I am not sure what reason motivated the mother kneeling next to me last Wednesday, in the Anglican church I attend, with her infant daughter on her hip. The baby was first facing away from the priest, who made a cross on the mother’s forehead and then proceeded on to me to remind me that I was going back to dust. To be sure, I should have had enough to think about with my own mortality but I could not help wondering if she had the baby facing the wrong way on purpose—to refuse ashes. I know the mother and decided to ask her about it later. But before the minister passed on to another penitent, the mother turned the child and he returned. The baby’s face was serene and eyes wide. The priest made a cross on her smooth forehead and told her she was going to die, and went on.
She did not quarrel or cry out. We all went back to our pews. But that hurt to watch. If, for Protestants, these penitential acts are better understood as educational rather than meritorious, what are we supposed to learn from reminder of our child’s certain death? The ashes on that baby’s head were not a word to the infant but served a pronouncement to her mother: remember that your child is dust, and to dust she will return. The mother might protest—as I remember silently insisting with my babies—no! she did not come from dust, she came from warm flesh, from me! She will go to dust—but she shouldn’t for a long time! Let life spare her; let the ashes come to me instead!

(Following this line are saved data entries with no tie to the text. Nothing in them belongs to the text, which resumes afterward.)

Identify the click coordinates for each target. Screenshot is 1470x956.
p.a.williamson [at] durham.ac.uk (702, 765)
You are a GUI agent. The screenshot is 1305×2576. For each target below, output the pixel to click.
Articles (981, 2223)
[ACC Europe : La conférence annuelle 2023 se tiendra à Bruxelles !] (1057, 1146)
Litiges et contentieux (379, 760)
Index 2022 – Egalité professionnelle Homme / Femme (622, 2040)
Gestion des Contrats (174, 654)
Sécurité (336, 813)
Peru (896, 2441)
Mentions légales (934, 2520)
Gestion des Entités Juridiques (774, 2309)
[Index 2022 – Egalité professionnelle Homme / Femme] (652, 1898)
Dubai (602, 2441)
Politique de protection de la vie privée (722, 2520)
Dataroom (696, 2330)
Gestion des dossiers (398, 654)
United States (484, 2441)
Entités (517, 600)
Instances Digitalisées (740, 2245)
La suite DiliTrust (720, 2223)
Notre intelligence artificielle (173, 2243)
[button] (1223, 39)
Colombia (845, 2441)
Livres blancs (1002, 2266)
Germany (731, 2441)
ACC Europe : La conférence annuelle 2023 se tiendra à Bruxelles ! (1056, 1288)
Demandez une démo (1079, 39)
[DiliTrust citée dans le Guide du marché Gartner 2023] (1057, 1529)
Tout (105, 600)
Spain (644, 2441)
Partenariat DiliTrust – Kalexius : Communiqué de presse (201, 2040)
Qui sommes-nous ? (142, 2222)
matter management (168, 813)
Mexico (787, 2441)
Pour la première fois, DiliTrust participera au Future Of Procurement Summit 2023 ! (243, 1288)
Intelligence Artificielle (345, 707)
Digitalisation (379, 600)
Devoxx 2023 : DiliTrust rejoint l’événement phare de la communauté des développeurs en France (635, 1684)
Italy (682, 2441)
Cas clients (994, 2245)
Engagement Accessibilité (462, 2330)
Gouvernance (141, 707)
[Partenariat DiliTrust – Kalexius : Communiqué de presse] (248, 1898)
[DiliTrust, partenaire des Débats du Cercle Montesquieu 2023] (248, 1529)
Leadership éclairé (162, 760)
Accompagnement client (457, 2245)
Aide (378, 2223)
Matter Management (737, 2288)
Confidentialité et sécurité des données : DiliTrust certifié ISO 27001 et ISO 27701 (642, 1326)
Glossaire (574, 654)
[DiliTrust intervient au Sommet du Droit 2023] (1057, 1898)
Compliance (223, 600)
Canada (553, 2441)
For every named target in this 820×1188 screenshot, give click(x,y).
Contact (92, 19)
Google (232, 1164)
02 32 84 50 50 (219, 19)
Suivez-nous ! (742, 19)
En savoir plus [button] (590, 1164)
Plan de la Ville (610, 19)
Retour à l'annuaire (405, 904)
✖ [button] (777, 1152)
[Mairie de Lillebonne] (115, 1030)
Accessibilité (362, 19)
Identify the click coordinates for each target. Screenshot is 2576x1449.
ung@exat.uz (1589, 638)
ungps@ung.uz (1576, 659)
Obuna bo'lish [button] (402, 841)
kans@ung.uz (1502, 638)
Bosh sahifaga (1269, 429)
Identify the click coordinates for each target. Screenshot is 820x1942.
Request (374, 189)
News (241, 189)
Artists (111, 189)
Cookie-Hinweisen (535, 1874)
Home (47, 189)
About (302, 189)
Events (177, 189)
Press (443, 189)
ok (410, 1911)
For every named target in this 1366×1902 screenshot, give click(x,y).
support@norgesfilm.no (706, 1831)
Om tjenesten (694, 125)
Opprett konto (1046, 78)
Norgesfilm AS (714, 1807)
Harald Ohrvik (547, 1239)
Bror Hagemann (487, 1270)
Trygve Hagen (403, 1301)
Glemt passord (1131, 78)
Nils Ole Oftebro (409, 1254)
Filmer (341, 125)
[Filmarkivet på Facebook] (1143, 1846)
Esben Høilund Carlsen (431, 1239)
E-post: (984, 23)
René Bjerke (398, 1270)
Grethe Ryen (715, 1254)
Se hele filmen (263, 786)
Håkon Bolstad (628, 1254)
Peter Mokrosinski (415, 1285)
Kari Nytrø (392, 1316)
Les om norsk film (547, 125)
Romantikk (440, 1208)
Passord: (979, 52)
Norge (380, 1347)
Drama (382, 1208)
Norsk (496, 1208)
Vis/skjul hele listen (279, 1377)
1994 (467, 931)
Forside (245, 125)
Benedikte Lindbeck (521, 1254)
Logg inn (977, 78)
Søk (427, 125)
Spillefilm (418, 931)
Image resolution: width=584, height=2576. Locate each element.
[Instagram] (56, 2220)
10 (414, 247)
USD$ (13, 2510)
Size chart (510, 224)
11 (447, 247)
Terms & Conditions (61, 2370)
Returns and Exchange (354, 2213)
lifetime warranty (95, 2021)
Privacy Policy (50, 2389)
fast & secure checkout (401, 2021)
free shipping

Seeing ashes on the face of that beautiful baby, mortal and subject to redemption, reminded me of the words Marilynne Robinson’s Gilead put in the mind of a dying father who had himself to entrust his son to God: “There are two occasions when the sacred beauty of Creation becomes dazzlingly apparent, and they occur together. One is when we feel our mortal insufficiency to the world and the other is when we feel the world’s mortal insufficiency to us.”
This is one of the painful gifts of grace that comes in this liturgical season. Having to reckon with the morality of your brothers and sisters, your sons and daughters, is as much part of the Lenten message as your own mortality. What the priest says about that child when he makes the smudgy cross is true. Your lovely new child enters as a creature in a gorgeous terrifying world ineluctably falling apart, devouring, decaying. That is the fact of earthly parenthood. This past year has generated shattering images of that suffering, worst of all perhaps the tragic, iconic photo from last September of a three-year-old refugee boy face down in the sand on a Turkish beach.
This is what all parents must confront, unblinking, and it is a hard truth better confronted in church. Church is the right place to admit our death-in-life, our incapacity even to protect our own children from sin, theirs or others. Ashes on their foreheads as well as our own are reminders of our fellowship together in this mortal life; they are co-heirs and co-laborers, not just our darlings. Our limits as parents encourages the entrusting of children to the motherhood of the church.